Given problem:
Copy the items below verbatim, starting with the line that contains "Click the 功能特性 page heading" and going on through the line that contains "Viewport: 2158px width, 970px".

-- Start of Dataset excerpts --

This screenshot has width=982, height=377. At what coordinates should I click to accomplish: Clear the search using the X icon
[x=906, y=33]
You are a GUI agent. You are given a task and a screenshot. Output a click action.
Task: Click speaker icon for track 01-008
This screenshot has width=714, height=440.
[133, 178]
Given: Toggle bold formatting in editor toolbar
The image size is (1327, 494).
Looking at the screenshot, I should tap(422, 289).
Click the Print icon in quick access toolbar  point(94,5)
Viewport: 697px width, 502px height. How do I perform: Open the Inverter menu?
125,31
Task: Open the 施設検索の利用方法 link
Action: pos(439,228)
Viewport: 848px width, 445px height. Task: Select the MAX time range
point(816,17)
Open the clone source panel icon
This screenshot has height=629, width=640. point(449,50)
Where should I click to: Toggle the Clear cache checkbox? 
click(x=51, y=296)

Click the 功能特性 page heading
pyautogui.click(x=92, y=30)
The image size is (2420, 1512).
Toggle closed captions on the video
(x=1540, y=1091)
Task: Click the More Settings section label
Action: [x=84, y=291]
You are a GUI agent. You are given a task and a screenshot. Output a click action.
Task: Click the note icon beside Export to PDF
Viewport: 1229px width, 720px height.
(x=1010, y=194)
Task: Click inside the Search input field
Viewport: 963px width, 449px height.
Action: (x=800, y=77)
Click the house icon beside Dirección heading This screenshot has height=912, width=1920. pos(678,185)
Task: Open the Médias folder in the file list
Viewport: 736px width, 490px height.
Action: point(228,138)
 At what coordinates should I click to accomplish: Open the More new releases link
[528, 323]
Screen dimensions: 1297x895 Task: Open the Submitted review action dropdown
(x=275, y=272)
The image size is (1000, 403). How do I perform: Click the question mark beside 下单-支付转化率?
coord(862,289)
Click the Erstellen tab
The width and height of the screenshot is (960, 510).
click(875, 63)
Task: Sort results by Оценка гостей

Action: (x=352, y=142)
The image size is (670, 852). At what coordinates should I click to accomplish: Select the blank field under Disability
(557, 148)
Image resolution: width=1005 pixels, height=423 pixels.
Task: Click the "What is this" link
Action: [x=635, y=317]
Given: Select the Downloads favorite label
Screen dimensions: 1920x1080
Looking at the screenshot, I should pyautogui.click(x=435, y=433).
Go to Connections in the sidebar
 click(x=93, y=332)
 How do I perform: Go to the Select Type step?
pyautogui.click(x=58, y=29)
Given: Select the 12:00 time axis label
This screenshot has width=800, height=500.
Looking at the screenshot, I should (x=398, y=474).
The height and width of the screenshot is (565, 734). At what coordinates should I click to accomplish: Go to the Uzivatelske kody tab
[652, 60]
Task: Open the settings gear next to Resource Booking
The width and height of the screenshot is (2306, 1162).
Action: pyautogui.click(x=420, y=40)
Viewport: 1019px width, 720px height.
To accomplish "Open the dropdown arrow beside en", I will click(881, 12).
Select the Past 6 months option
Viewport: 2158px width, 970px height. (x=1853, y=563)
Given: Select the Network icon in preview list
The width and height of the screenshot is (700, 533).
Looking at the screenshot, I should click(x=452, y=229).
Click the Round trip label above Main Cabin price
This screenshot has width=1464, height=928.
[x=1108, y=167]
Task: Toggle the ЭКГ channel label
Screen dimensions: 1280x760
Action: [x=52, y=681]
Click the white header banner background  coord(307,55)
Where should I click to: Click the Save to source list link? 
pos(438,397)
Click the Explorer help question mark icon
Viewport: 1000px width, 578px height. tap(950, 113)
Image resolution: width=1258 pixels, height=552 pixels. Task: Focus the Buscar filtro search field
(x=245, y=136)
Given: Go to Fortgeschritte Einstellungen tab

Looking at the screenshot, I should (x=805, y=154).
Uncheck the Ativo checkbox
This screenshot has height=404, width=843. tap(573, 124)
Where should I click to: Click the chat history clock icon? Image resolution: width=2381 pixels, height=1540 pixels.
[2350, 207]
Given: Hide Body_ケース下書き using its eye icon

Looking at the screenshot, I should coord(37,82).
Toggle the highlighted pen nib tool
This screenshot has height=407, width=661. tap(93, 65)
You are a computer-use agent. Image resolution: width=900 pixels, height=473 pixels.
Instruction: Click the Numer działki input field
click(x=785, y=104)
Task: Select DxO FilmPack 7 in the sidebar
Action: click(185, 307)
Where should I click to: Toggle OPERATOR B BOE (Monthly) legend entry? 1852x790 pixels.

-- End of Dataset excerpts --

Finished task:
Click the 功能特性 page heading
pyautogui.click(x=92, y=30)
The image size is (2420, 1512).
Toggle closed captions on the video
(x=1540, y=1091)
Task: Click the More Settings section label
Action: [x=84, y=291]
You are a GUI agent. You are given a task and a screenshot. Output a click action.
Task: Click the note icon beside Export to PDF
Viewport: 1229px width, 720px height.
(x=1010, y=194)
Task: Click inside the Search input field
Viewport: 963px width, 449px height.
Action: (x=800, y=77)
Click the house icon beside Dirección heading This screenshot has height=912, width=1920. pos(678,185)
Task: Open the Médias folder in the file list
Viewport: 736px width, 490px height.
Action: point(228,138)
 At what coordinates should I click to accomplish: Open the More new releases link
[528, 323]
Screen dimensions: 1297x895 Task: Open the Submitted review action dropdown
(x=275, y=272)
The image size is (1000, 403). How do I perform: Click the question mark beside 下单-支付转化率?
coord(862,289)
Click the Erstellen tab
The width and height of the screenshot is (960, 510).
click(875, 63)
Task: Sort results by Оценка гостей

Action: (x=352, y=142)
The image size is (670, 852). At what coordinates should I click to accomplish: Select the blank field under Disability
(557, 148)
Image resolution: width=1005 pixels, height=423 pixels.
Task: Click the "What is this" link
Action: [x=635, y=317]
Given: Select the Downloads favorite label
Screen dimensions: 1920x1080
Looking at the screenshot, I should pyautogui.click(x=435, y=433).
Go to Connections in the sidebar
 click(x=93, y=332)
 How do I perform: Go to the Select Type step?
pyautogui.click(x=58, y=29)
Given: Select the 12:00 time axis label
This screenshot has width=800, height=500.
Looking at the screenshot, I should (x=398, y=474).
The height and width of the screenshot is (565, 734). At what coordinates should I click to accomplish: Go to the Uzivatelske kody tab
[652, 60]
Task: Open the settings gear next to Resource Booking
The width and height of the screenshot is (2306, 1162).
Action: pyautogui.click(x=420, y=40)
Viewport: 1019px width, 720px height.
To accomplish "Open the dropdown arrow beside en", I will click(881, 12).
Select the Past 6 months option
Viewport: 2158px width, 970px height. (x=1853, y=563)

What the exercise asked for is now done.